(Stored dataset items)
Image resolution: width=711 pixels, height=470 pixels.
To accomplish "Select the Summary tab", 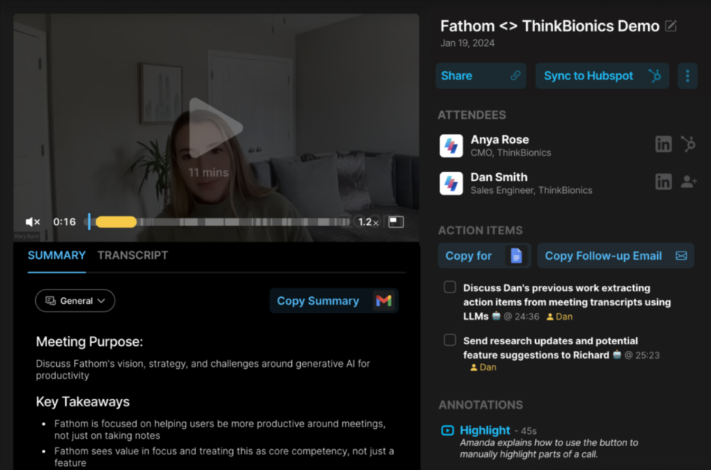I will coord(57,255).
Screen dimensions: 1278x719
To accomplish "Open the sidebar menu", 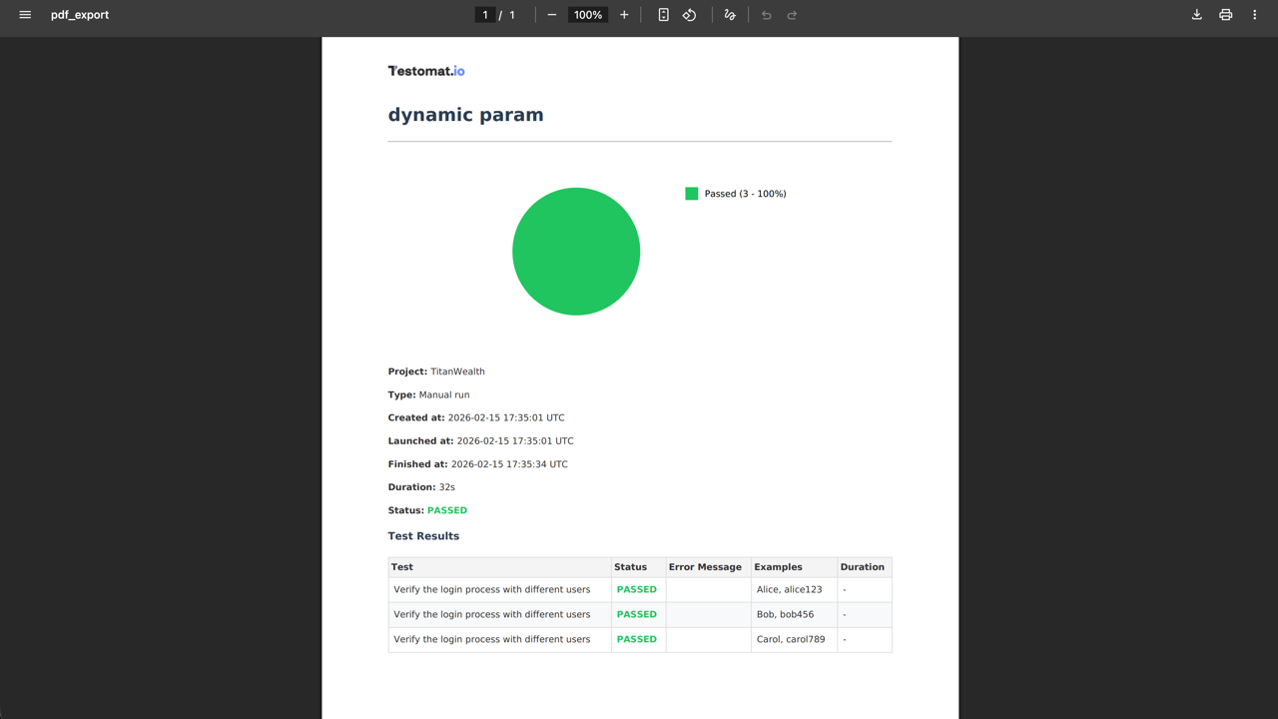I will [x=24, y=15].
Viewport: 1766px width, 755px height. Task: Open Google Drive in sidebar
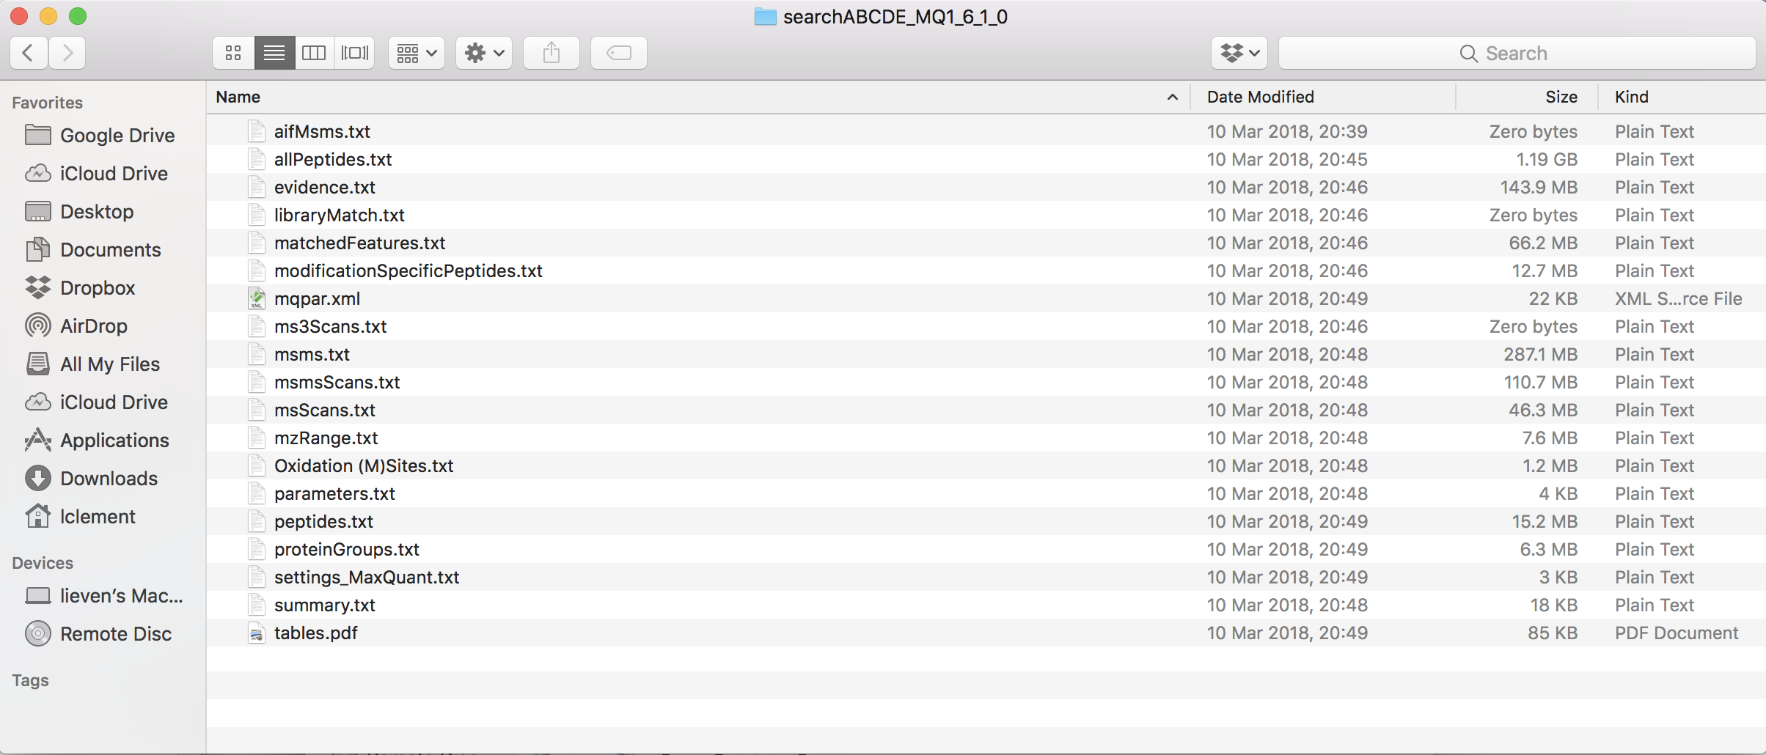pyautogui.click(x=117, y=136)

SET EXERCISE: Return word for word every line of the items from the one containing "Viewport: 1766px width, 755px" through the end of the items, both ends included. Leave the pictures out.

FINISHED ANSWER:
Viewport: 1766px width, 755px height. Task: Open Google Drive in sidebar
pyautogui.click(x=117, y=136)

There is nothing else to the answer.